Clinical Mon Assoc I in London

Responsible for project activities associated with monitoring functions of Phase I through Phase IV clinical research studies and Real World Evidence (RWE) studies while developing an understanding of the drug development process, International Conference on Harmonization (ICH) / Good Clinical Practice (GCP) and relevant regulations. Performs management of study site activities in adherence to all applicable regulatory guidelines and Standard Operating Procedures (SOPs).

What You'll Do:

• Perform in-house monitoring activity related to clinical trials while adhering to all applicable regulatory and SOPs.
• Perform on-site clinical trial monitoring, co-monitoring, and close-out activities, with oversight from project CRAs when required, while adhering to all applicable regulatory requirements and SOPs.
• May conduct independent on-site monitoring as sponsor requirements allow.
• Assist project teams with study start-up activities, including site selection and phone Pre-Study Visits to identify and evaluate potential investigative sites.
• Collect, review, file, and track regulatory documents for investigative sites, when required, including assisting the project CRA with reconciliation of the TMF/eTMF.
• Participate in or conduct study specific training for CTI personnel or investigative sites.
• Attend Investigator or sponsor meetings.
• Assist in development of monitoring tools for study, including remote monitoring checklist for eCRF studies.
• Conduct routine remote monitoring of eCRF studies, issuing queries in the database.
• Compile monitoring visit packets and provide to project CRAs prior to on-site monitoring visits.
• Assist in maintaining project-related tracking for CRA visit reports and letters, protocol deviations, serious adverse events (SAEs), and IND Safety reports.
• Contact sites to ensure proper completion of monitoring/data management queries within timelines, resolution of action items related to Interim Monitoring Visits, and other site management tasks.
• Serve as support/contact for CRA Team questions.
• Assist with project-specific administrative activities as member of project team.
• Increase knowledge of drug development process, therapeutic areas, ICH/GCP, and any applicable local regulatory requirements.

What You'll Bring:

• 1 year of research industry experience or equivalent experience.
• Bachelor’s degree in allied health fields such as nursing, pharmacy, or health/natural science or RN with Associate’s Degree.

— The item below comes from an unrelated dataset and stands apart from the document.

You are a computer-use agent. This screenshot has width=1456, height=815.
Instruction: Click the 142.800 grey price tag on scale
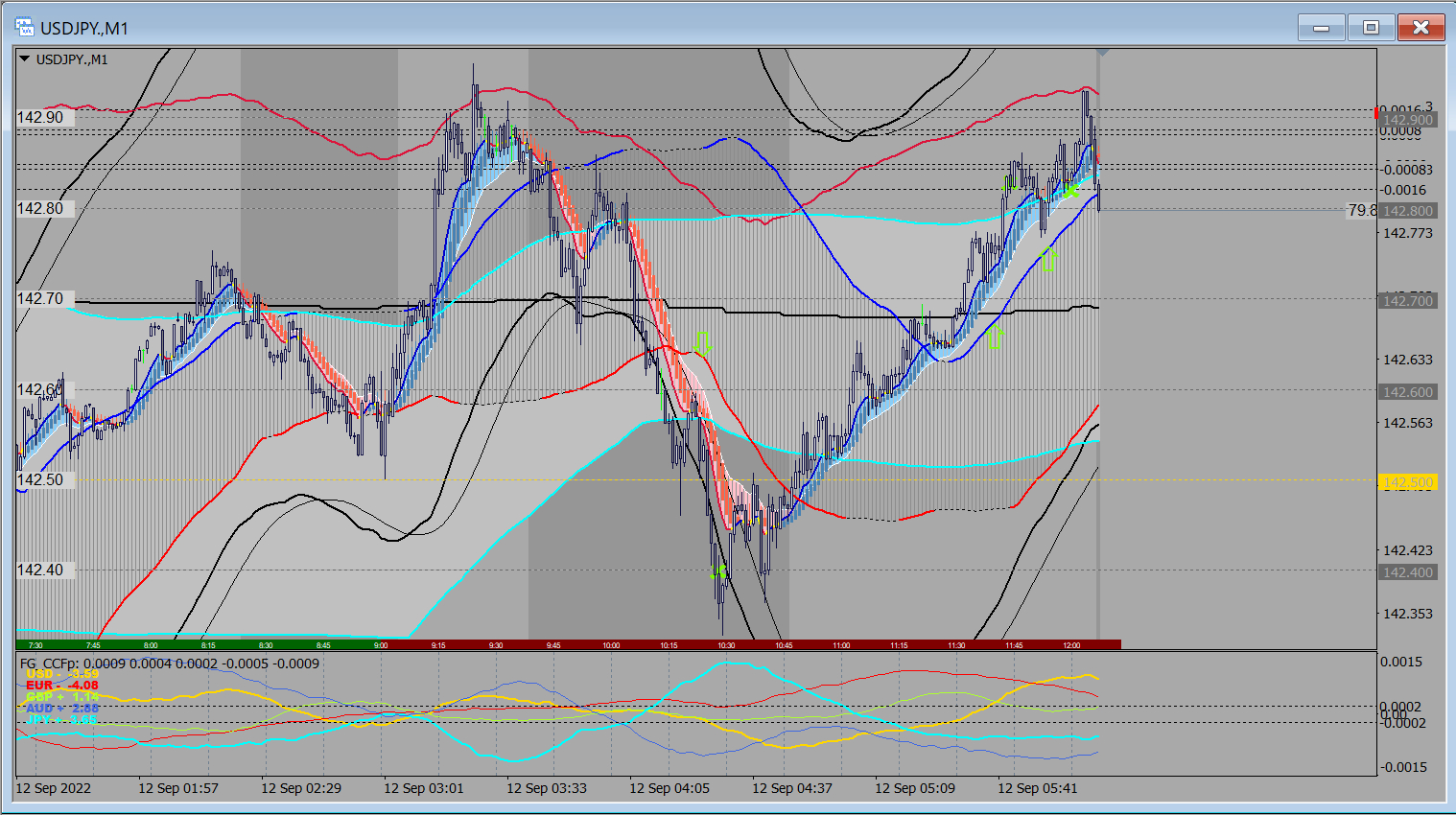[1407, 211]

PREFERRED EDUCATION AND EXPERIENCE

• Previous experience conducting clinical pharmaceutical research studies at research site, pharmaceutical company, or CRO.
• Experience or education providing sound basic knowledge of medical and pharmaceutical terminology.
• Master’s Degree in allied health fields such as nursing, pharmacy, or health/natural science.

Competencies:

• Excellent verbal and written communication skills.
• Excellent organizational, record retention, and time management skills.
• Excellent decision-making, customer service, and interpersonal skills.
• Ability to process visit reports and expense reports effectively.
• Ability to obtain credit cards for purpose of paying expenses while traveling.
• Ability to work independently and as part of project team.
• Proficient in use of laptop computer and software systems.
• Ability to understand basic and complex medical details.
• Understanding of basic data processing functions is preferred.
• Knowledge of ICH/GCP and all applicable local regulatory requirements is preferred.

About CTI

CTI Clinical Trial and Consulting Services is a global, privately held, full-service clinical contract research organization (CRO) focused on the advancement of treatments for chronically and critically ill patient populations. We assist clinical research throughout the lifecycle of development, from drug concept to commercialization. CTI is headquartered in the Greater Cincinnati, OH region with global operations in collaboration with pharmaceutical, biotechnology, and medical device firms.

Why CTI?

• Advance Your Career – We support career progression through a structured mentoring program and leadership courses that provide the support needed to grow. We also value ongoing education and training through tuition reimbursement and a dedicated training department.
• Join an Award-Winning and Valued Team – We have an award-winning unparalleled culture that can be felt by our employees across 60 countries. We support a work-life balance and the importance of time with family by offering generous health benefits and vacation packages, hybrid work from home opportunities, and paid parental leave.
• Make a Lasting Impact – We focus on moving medicine forward by working on treatments for chronically and critically-ill patients, who depend on us to bring life-changing therapies to market.

Important Note

In light of recent increase in hiring scams, if you're selected to move onto the next phase of our hiring process, a member of our team will reach out to you directly from an @ctifacts.com email address to guide you through our interview process. Please ensure you are applying for jobs directly on our website (www.ctifacts.com) or from our verified LinkedIn page.

Please Note

We will never communicate with you via Microsoft Teams or text message. We will never ask for your bank account information at any point during the recruitment process.